- **Work order**: Line count for "comment": state how many lines of the listing below contain it, without anything else.

****************

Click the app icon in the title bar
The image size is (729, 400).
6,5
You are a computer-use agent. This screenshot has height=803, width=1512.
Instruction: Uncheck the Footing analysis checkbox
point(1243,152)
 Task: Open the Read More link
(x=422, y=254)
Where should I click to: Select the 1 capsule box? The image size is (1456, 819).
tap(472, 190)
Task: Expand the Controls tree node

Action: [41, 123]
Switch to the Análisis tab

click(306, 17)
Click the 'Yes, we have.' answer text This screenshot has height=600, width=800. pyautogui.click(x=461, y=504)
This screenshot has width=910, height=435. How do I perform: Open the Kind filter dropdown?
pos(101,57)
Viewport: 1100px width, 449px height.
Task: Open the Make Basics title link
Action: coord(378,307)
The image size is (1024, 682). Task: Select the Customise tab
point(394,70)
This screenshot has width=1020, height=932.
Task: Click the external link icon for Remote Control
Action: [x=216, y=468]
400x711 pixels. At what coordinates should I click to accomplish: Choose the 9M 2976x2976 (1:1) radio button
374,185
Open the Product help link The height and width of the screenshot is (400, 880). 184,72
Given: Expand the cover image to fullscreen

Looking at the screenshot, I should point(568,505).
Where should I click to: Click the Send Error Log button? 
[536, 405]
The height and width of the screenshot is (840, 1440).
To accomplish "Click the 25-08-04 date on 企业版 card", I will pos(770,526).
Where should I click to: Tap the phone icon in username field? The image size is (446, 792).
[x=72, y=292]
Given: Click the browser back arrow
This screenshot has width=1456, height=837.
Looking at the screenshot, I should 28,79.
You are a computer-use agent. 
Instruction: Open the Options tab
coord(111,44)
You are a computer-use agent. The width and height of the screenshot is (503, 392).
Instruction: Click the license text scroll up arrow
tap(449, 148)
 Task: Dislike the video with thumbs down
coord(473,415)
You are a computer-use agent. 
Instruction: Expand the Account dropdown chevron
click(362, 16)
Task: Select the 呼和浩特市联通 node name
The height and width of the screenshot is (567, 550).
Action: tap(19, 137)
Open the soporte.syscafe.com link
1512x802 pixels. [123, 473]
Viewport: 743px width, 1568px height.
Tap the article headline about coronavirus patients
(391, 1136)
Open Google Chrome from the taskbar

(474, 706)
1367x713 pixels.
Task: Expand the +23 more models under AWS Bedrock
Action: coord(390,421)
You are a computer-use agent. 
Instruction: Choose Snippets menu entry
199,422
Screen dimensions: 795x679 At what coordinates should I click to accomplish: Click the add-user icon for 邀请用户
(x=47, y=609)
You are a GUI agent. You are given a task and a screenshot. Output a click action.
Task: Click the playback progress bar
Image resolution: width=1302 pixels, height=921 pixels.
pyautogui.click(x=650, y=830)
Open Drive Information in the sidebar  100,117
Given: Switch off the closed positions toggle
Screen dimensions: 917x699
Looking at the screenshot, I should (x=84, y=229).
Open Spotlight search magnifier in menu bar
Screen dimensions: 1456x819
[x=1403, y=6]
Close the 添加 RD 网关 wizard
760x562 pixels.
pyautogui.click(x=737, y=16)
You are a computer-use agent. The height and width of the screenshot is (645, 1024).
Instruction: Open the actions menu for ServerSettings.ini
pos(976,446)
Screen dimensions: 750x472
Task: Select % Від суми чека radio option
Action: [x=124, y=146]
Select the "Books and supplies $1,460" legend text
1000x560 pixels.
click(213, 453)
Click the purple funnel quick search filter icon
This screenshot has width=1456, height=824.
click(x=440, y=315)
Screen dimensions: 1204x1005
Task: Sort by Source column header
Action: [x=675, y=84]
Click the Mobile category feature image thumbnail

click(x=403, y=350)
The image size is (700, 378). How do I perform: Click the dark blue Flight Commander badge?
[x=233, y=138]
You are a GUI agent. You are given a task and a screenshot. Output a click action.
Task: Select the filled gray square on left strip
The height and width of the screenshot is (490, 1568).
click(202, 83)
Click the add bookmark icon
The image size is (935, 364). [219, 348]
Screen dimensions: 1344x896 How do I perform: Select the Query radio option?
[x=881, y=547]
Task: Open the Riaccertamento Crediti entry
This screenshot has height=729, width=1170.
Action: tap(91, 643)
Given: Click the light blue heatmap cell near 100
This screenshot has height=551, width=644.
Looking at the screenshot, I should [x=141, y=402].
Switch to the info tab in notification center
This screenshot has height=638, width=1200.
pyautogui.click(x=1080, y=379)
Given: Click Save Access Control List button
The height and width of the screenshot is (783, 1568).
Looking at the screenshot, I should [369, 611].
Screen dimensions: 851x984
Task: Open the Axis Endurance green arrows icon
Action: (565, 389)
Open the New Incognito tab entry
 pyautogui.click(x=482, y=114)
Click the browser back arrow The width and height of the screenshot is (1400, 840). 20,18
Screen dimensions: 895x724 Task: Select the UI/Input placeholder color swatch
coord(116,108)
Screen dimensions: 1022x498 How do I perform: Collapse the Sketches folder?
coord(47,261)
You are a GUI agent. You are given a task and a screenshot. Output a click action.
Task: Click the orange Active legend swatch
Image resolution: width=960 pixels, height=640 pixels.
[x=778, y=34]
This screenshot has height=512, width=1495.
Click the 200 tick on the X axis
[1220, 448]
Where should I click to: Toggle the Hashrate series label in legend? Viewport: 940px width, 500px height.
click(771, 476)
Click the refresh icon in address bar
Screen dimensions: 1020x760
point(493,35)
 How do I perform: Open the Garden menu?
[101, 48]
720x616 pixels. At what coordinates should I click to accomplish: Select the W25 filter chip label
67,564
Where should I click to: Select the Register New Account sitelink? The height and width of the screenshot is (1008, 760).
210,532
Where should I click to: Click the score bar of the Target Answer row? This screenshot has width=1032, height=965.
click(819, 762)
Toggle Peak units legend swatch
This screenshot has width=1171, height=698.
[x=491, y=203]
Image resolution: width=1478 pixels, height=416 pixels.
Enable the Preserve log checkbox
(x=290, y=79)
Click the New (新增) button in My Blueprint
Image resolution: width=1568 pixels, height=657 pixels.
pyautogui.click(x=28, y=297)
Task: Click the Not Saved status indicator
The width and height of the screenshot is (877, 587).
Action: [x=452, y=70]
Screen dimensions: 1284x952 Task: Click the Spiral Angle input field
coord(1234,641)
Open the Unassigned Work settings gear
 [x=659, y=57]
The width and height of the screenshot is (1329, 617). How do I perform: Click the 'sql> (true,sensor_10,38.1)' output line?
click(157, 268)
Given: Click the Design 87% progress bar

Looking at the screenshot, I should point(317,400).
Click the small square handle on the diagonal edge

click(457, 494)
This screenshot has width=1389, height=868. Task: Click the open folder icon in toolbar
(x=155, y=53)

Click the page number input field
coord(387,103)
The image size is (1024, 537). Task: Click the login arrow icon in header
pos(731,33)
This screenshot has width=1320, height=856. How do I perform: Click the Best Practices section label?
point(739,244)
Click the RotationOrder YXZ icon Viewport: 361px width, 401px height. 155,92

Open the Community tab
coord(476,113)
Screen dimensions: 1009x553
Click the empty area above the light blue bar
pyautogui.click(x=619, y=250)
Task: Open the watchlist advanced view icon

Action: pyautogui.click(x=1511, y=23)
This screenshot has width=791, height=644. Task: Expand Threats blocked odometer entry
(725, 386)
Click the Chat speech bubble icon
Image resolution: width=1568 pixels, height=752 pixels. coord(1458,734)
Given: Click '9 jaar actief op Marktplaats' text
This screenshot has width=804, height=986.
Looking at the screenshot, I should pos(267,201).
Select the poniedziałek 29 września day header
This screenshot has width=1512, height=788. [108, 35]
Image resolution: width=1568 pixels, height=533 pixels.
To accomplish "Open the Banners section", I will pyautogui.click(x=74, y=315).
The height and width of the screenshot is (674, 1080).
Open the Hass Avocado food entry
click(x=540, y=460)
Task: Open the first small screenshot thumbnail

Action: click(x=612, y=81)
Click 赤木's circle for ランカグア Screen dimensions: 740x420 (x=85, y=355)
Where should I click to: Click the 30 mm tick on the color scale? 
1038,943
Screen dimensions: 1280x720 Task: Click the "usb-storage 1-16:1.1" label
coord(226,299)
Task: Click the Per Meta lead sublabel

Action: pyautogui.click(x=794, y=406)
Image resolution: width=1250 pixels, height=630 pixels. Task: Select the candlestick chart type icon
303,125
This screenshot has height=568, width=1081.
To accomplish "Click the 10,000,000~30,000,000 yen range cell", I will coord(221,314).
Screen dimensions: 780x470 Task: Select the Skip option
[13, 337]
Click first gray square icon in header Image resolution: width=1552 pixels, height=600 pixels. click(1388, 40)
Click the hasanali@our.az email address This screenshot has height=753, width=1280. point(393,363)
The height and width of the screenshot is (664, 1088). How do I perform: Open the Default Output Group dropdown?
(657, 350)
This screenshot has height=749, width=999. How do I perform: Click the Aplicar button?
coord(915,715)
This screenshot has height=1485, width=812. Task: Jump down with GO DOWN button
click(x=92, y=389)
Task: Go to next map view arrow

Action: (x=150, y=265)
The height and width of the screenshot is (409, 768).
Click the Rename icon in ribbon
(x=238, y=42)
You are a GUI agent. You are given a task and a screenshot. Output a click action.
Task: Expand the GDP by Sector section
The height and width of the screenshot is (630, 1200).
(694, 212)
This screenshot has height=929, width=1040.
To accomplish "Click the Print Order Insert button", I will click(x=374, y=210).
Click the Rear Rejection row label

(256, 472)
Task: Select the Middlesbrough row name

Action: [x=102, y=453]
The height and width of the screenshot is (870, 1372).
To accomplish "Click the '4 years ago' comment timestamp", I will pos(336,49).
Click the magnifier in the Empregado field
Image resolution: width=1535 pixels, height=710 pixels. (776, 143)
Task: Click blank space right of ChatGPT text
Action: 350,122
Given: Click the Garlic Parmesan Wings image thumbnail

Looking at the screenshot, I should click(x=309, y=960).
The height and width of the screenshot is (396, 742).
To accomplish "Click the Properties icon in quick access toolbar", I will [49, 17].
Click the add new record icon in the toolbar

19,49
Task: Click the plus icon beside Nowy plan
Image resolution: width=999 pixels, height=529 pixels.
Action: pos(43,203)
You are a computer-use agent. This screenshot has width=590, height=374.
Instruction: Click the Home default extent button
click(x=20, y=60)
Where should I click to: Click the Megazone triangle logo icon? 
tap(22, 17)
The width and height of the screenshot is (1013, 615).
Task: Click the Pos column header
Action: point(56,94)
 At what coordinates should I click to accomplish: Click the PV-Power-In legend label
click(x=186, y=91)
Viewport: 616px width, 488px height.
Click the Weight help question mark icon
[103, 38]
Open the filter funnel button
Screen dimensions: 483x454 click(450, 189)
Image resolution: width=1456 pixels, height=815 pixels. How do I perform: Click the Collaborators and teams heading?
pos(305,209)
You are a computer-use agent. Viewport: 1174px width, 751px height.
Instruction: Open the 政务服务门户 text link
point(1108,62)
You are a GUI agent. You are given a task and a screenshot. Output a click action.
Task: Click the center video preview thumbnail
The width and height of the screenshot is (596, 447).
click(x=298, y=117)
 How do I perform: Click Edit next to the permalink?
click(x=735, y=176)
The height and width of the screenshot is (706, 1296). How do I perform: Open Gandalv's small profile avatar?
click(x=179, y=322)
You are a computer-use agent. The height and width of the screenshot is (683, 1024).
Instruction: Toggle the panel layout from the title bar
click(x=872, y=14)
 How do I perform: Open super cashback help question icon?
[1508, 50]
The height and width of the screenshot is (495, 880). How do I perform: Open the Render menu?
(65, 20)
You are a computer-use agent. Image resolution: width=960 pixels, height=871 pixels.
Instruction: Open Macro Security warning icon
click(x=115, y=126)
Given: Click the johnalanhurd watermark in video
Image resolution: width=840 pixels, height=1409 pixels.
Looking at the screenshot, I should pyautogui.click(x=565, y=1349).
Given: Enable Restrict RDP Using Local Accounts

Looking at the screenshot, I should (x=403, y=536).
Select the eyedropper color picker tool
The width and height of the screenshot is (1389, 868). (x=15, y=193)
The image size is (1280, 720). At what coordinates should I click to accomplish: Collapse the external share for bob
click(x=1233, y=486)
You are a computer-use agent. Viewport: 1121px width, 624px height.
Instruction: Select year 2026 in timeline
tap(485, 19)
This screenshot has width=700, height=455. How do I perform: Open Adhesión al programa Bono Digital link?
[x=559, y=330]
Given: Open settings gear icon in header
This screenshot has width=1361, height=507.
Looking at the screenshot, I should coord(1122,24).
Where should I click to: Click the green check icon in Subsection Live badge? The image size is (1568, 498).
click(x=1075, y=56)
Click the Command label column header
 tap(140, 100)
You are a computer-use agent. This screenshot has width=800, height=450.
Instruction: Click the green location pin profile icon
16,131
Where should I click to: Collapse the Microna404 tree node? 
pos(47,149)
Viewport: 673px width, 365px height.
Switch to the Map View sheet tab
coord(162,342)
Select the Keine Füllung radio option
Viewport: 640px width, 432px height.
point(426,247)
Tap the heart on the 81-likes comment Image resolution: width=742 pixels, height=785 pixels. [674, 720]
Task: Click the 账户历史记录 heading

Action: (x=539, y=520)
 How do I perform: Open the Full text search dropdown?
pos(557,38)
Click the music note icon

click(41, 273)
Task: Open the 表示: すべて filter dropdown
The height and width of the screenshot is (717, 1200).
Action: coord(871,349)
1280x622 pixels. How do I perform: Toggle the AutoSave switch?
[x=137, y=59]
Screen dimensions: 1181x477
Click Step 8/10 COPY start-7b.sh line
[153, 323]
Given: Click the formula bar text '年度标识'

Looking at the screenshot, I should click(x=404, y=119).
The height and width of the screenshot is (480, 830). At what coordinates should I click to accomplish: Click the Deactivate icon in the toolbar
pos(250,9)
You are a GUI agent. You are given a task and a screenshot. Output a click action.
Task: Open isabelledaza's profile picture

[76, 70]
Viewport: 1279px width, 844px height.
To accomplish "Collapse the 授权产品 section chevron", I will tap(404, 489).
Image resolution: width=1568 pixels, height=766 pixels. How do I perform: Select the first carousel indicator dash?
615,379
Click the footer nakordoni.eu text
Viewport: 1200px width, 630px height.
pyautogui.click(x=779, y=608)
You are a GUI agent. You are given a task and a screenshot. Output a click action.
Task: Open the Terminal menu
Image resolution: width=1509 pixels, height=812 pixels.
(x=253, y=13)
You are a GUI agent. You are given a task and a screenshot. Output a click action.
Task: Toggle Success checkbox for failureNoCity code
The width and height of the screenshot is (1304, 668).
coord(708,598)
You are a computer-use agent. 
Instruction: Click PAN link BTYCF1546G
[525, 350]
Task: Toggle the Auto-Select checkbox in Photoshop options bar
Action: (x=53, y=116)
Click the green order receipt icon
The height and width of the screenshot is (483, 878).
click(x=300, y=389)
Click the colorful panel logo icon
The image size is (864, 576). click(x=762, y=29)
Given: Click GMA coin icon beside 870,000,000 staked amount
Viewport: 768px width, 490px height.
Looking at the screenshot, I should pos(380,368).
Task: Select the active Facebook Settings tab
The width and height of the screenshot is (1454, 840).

****************

- **Worked solution**: 2